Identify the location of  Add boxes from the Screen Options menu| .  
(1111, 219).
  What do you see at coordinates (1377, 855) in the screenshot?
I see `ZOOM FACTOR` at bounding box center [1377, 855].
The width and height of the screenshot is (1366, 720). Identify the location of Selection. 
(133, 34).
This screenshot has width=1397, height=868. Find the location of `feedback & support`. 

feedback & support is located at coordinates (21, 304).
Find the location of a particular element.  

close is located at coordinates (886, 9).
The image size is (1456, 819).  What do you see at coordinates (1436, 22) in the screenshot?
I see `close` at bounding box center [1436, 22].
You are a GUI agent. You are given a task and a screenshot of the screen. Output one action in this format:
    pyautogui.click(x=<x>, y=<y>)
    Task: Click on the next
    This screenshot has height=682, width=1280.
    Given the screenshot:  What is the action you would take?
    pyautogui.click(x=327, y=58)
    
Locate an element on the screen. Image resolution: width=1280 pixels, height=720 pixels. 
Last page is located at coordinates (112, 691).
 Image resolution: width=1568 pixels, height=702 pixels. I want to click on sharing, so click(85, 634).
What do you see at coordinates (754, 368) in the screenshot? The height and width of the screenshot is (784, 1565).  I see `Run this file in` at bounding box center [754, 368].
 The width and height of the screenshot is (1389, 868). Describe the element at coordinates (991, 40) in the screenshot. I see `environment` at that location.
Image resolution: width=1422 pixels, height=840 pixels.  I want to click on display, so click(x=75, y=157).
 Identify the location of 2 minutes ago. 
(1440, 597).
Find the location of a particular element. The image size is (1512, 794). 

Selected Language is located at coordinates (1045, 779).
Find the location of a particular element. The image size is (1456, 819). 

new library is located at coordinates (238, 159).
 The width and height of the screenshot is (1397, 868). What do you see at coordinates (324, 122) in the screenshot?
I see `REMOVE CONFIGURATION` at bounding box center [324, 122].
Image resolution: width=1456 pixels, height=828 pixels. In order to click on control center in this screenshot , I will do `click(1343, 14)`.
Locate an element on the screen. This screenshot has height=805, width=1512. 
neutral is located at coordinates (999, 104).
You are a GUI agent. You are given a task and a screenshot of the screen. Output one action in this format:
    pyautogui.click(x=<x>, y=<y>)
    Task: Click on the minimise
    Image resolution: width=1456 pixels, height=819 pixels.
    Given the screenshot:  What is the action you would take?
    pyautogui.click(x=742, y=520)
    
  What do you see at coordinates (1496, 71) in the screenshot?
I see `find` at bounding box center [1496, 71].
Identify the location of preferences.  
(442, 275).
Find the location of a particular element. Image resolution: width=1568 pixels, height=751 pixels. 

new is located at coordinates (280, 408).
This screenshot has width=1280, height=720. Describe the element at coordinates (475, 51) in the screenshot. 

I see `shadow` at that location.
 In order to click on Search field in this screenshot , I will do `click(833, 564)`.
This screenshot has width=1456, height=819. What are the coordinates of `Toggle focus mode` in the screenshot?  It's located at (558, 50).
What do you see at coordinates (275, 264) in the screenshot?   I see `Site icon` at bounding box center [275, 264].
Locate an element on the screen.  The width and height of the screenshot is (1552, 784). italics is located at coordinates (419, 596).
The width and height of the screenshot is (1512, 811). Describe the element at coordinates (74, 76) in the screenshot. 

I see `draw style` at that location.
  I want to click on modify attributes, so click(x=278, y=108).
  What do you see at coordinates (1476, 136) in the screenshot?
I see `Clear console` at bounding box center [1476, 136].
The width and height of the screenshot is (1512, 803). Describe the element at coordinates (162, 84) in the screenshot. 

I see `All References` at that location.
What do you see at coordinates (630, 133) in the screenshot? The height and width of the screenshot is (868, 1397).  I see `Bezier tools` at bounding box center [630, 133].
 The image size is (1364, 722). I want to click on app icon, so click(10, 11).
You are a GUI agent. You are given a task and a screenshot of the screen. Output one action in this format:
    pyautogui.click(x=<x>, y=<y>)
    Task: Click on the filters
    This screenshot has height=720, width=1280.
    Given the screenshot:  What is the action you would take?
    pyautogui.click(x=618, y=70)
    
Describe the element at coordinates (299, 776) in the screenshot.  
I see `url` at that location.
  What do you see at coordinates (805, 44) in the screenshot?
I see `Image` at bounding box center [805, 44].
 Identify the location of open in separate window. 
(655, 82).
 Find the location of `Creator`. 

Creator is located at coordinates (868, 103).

INSTRUCTIONS FOR THE TASK
Rewrite the lines above, putting "a specific element" wherever "a particular element" appears and changing nothing else.

IN RESPONSE
Identify the location of  Add boxes from the Screen Options menu| .  
(1111, 219).
  What do you see at coordinates (1377, 855) in the screenshot?
I see `ZOOM FACTOR` at bounding box center [1377, 855].
The width and height of the screenshot is (1366, 720). Identify the location of Selection. 
(133, 34).
This screenshot has width=1397, height=868. Find the location of `feedback & support`. 

feedback & support is located at coordinates (21, 304).
Find the location of a specific element.  

close is located at coordinates (886, 9).
The image size is (1456, 819).  What do you see at coordinates (1436, 22) in the screenshot?
I see `close` at bounding box center [1436, 22].
You are a GUI agent. You are given a task and a screenshot of the screen. Output one action in this format:
    pyautogui.click(x=<x>, y=<y>)
    Task: Click on the next
    This screenshot has height=682, width=1280.
    Given the screenshot:  What is the action you would take?
    pyautogui.click(x=327, y=58)
    
Locate an element on the screen. Image resolution: width=1280 pixels, height=720 pixels. 
Last page is located at coordinates (112, 691).
 Image resolution: width=1568 pixels, height=702 pixels. I want to click on sharing, so click(85, 634).
What do you see at coordinates (754, 368) in the screenshot? The height and width of the screenshot is (784, 1565).  I see `Run this file in` at bounding box center [754, 368].
 The width and height of the screenshot is (1389, 868). Describe the element at coordinates (991, 40) in the screenshot. I see `environment` at that location.
Image resolution: width=1422 pixels, height=840 pixels.  I want to click on display, so click(x=75, y=157).
 Identify the location of 2 minutes ago. 
(1440, 597).
Find the location of a specific element. The image size is (1512, 794). 

Selected Language is located at coordinates (1045, 779).
Find the location of a specific element. The image size is (1456, 819). 

new library is located at coordinates (238, 159).
 The width and height of the screenshot is (1397, 868). What do you see at coordinates (324, 122) in the screenshot?
I see `REMOVE CONFIGURATION` at bounding box center [324, 122].
Image resolution: width=1456 pixels, height=828 pixels. In order to click on control center in this screenshot , I will do `click(1343, 14)`.
Locate an element on the screen. This screenshot has height=805, width=1512. 
neutral is located at coordinates (999, 104).
You are a GUI agent. You are given a task and a screenshot of the screen. Output one action in this format:
    pyautogui.click(x=<x>, y=<y>)
    Task: Click on the minimise
    Image resolution: width=1456 pixels, height=819 pixels.
    Given the screenshot:  What is the action you would take?
    pyautogui.click(x=742, y=520)
    
  What do you see at coordinates (1496, 71) in the screenshot?
I see `find` at bounding box center [1496, 71].
Identify the location of preferences.  
(442, 275).
Find the location of a specific element. Image resolution: width=1568 pixels, height=751 pixels. 

new is located at coordinates (280, 408).
This screenshot has width=1280, height=720. Describe the element at coordinates (475, 51) in the screenshot. 

I see `shadow` at that location.
 In order to click on Search field in this screenshot , I will do `click(833, 564)`.
This screenshot has width=1456, height=819. What are the coordinates of `Toggle focus mode` in the screenshot?  It's located at (558, 50).
What do you see at coordinates (275, 264) in the screenshot?   I see `Site icon` at bounding box center [275, 264].
Locate an element on the screen.  The width and height of the screenshot is (1552, 784). italics is located at coordinates (419, 596).
The width and height of the screenshot is (1512, 811). Describe the element at coordinates (74, 76) in the screenshot. 

I see `draw style` at that location.
  I want to click on modify attributes, so click(x=278, y=108).
  What do you see at coordinates (1476, 136) in the screenshot?
I see `Clear console` at bounding box center [1476, 136].
The width and height of the screenshot is (1512, 803). Describe the element at coordinates (162, 84) in the screenshot. 

I see `All References` at that location.
What do you see at coordinates (630, 133) in the screenshot? The height and width of the screenshot is (868, 1397).  I see `Bezier tools` at bounding box center [630, 133].
 The image size is (1364, 722). I want to click on app icon, so click(10, 11).
You are a GUI agent. You are given a task and a screenshot of the screen. Output one action in this format:
    pyautogui.click(x=<x>, y=<y>)
    Task: Click on the filters
    This screenshot has height=720, width=1280.
    Given the screenshot:  What is the action you would take?
    pyautogui.click(x=618, y=70)
    
Describe the element at coordinates (299, 776) in the screenshot.  
I see `url` at that location.
  What do you see at coordinates (805, 44) in the screenshot?
I see `Image` at bounding box center [805, 44].
 Identify the location of open in separate window. 
(655, 82).
 Find the location of `Creator`. 

Creator is located at coordinates (868, 103).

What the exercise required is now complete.